Talking about Sunrises, getting up in time is always an issue but that’s your problem. If by chance you happen to be in Africa and on the Eastern side of the continent, make sure you get in early every night and wake up in time for the rise every single morning. Each morning is different and so are the ways the sun chooses to rise every different day. This is true for most places in the world though. The morning mist has a profound effect on the colours you will see. Plus the darks in the foreground will force you to work harder to get that perfect shot.

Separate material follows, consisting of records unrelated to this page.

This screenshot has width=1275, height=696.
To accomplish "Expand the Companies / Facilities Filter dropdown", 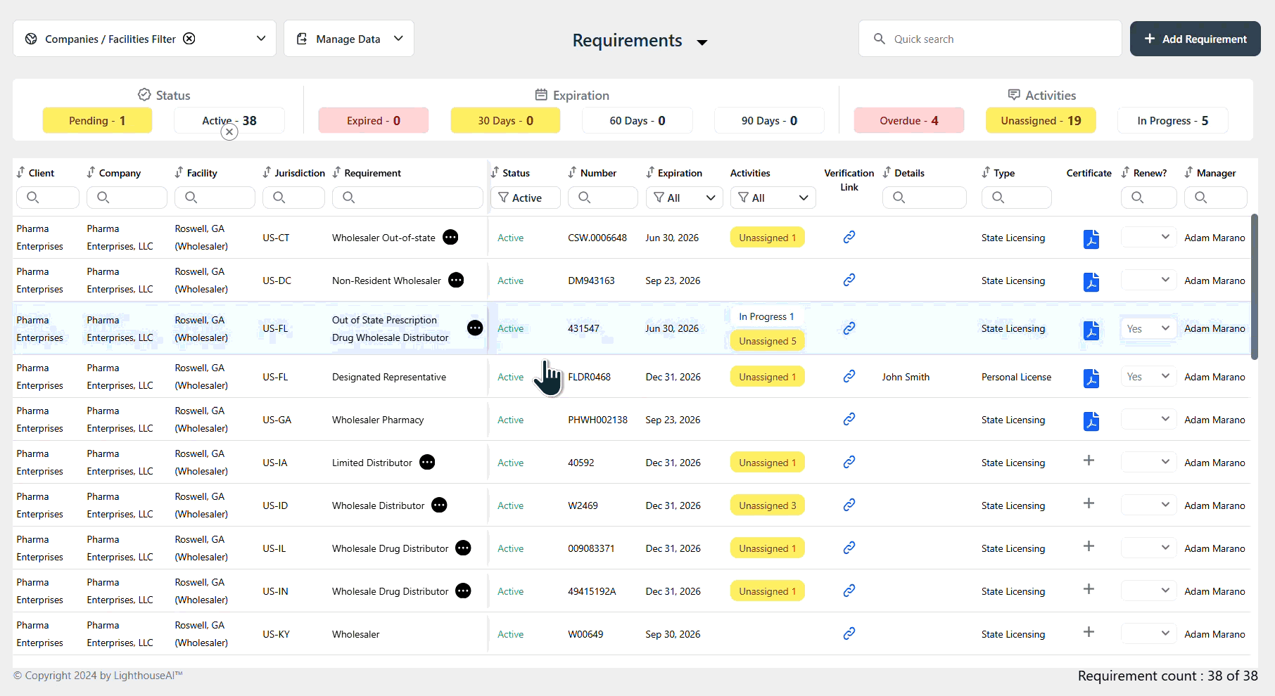I will (x=260, y=39).

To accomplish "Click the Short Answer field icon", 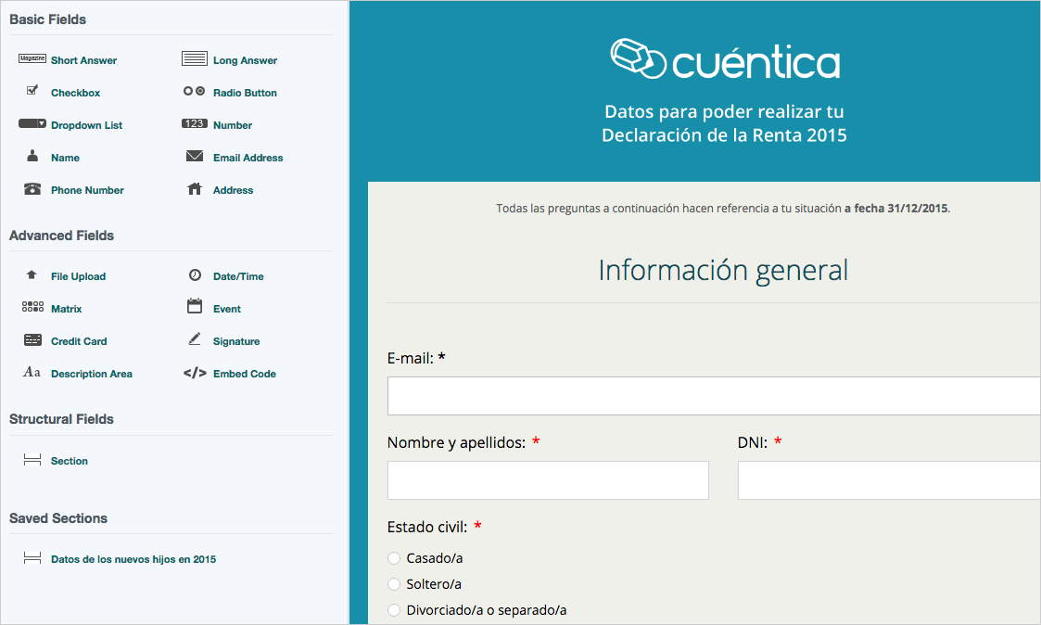I will pos(32,59).
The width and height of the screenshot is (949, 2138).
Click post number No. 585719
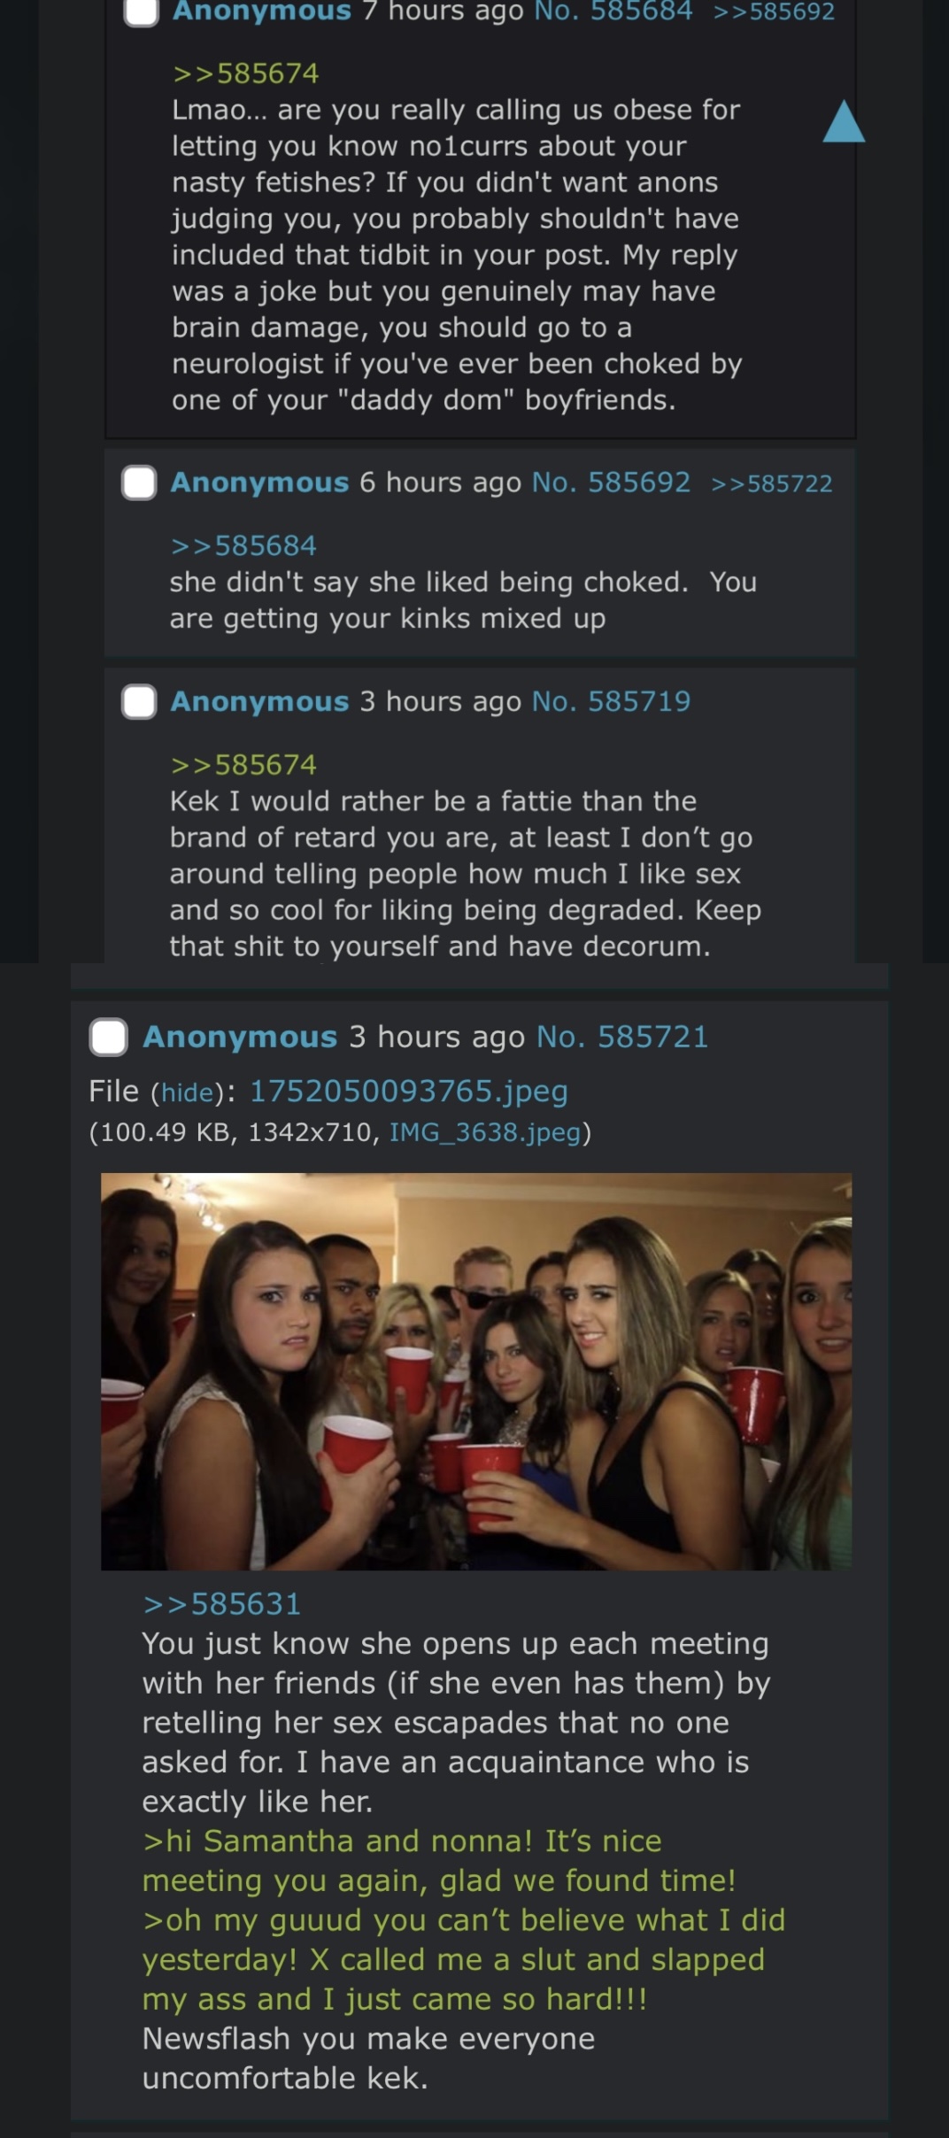[x=611, y=701]
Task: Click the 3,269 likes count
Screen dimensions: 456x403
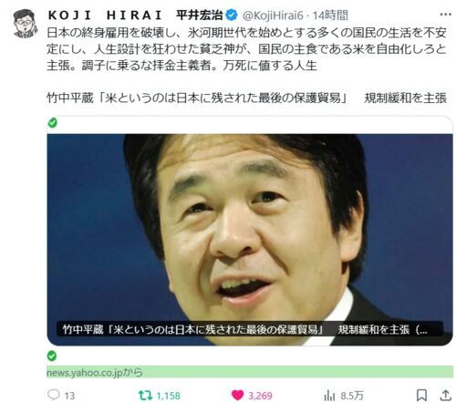Action: 260,396
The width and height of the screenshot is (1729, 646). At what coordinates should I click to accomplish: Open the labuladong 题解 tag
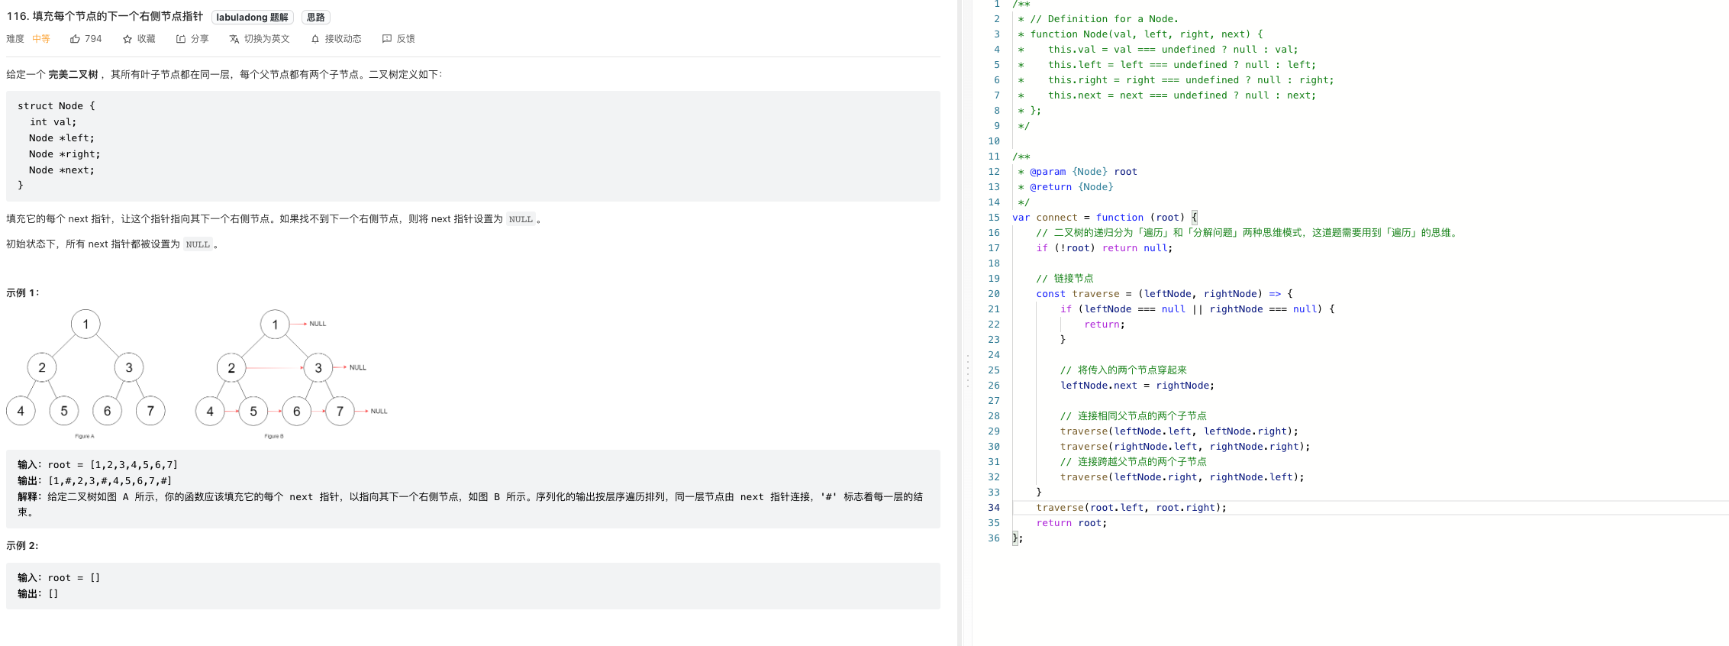253,17
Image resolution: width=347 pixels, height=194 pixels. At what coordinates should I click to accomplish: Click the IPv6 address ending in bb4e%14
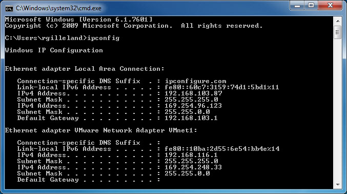point(222,148)
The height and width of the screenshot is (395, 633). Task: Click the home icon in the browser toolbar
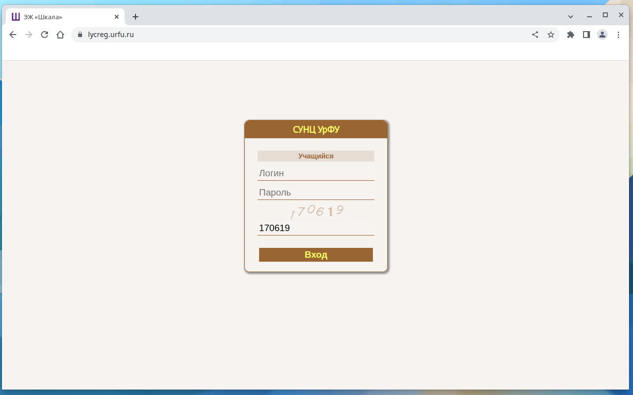tap(60, 35)
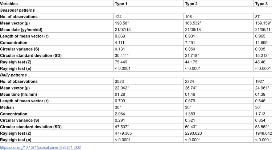Select the 2293.623 Rayleigh Z cell
The image size is (272, 150).
[193, 133]
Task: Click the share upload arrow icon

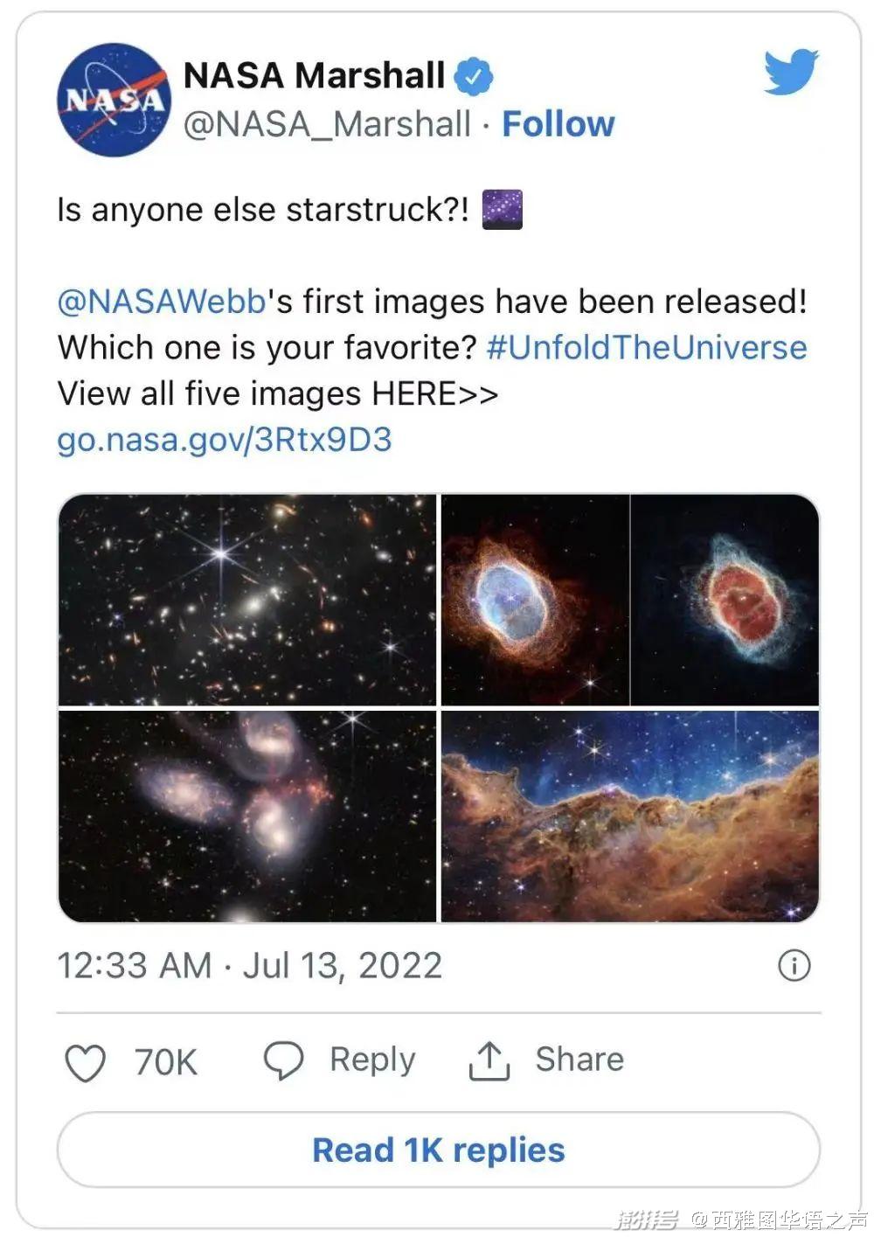Action: (489, 1060)
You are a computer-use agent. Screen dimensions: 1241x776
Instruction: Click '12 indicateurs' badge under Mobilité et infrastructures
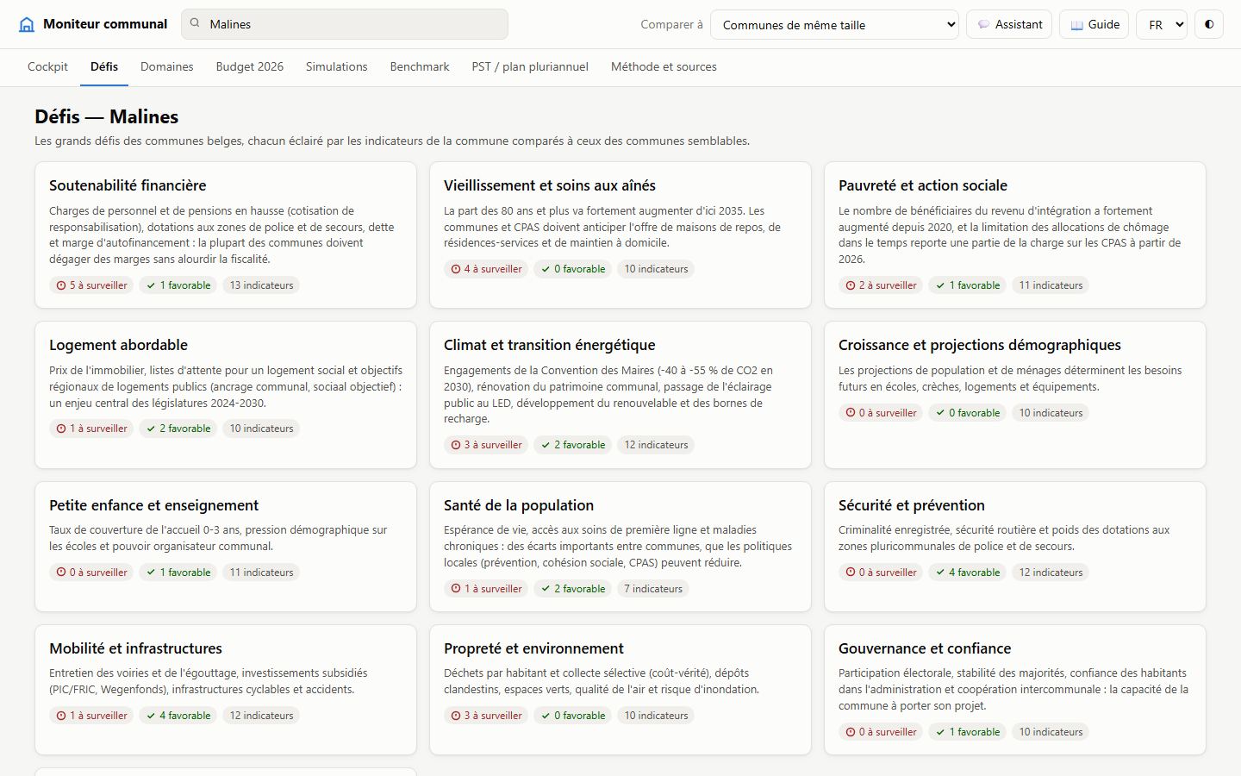(261, 716)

Rising early in the mountains.
I was there, I didn’t wake up every day and I suffered. I had the chance to shoot around twenty five sunrises but ended up shooting just about ten. Sometimes I wonder what beautiful shots I could have got. So try not to make the same mistake I did, if photography is your aim with travel.
Also, since I assume you are now going to get up early tomorrow morning, make sure you have had your trip to the loo before you head out. Yes, I know, it may sound funny when you read this but there are only a few things worse than knowing that the perfect sunrise is about to happen and then realising that you’ve got to head to the crapper. It has happened to me, more than once, it makes you feel like what you’re ‘doing’.
The day I missed it.
Okay, Sunsets as I said are easier but only by way of not having for you to wake up at an unearthly hour. Everything else, while shooting the sun in the evening is more or less similar to when you take a shot at the early morning sun. Here though, unlike early mornings where the light consistently increases you will face the opposite situation. The light will vanish quicker than you can change lenses, so be prepared.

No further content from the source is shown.